---- Material for this task
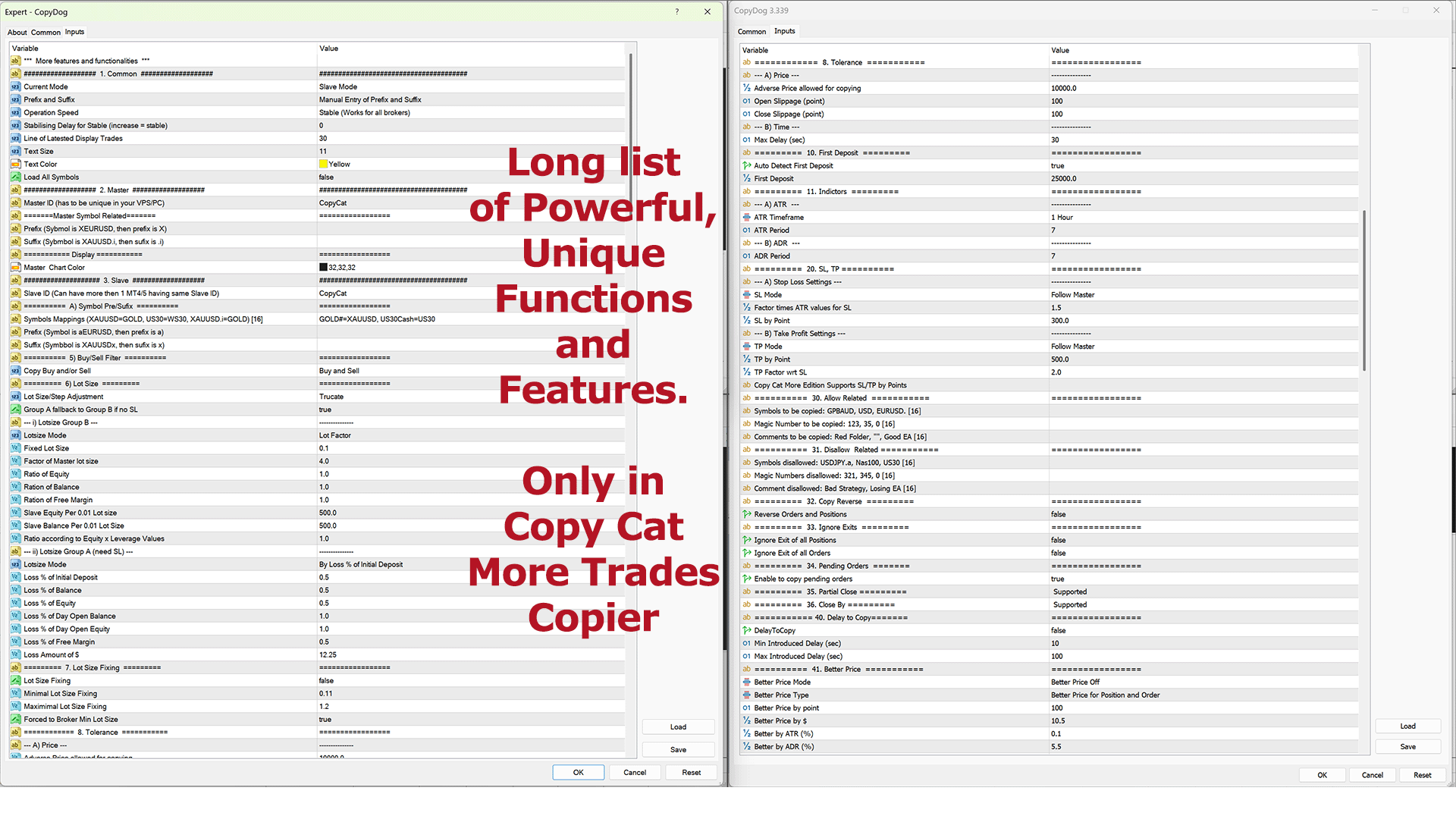Toggle Enable to copy pending orders value
This screenshot has height=819, width=1456.
pos(1057,579)
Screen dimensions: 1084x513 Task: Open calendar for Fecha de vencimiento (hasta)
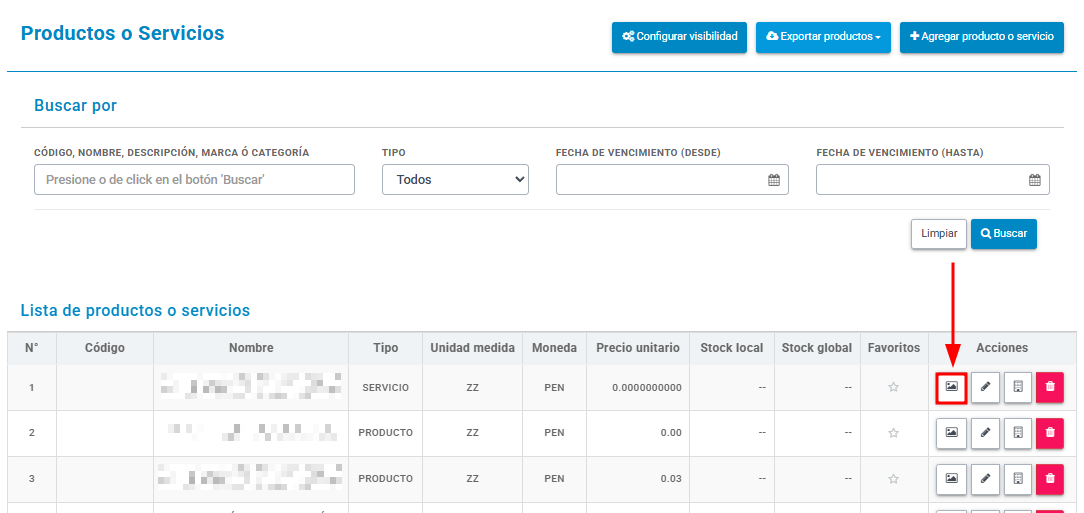[x=1034, y=180]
--------
# Stated goal
Please copy the listing above word for word, leaving out the pictures.

# Right answer
Toggle Enable to copy pending orders value
This screenshot has height=819, width=1456.
pos(1057,579)
Screen dimensions: 1084x513 Task: Open calendar for Fecha de vencimiento (hasta)
[x=1034, y=180]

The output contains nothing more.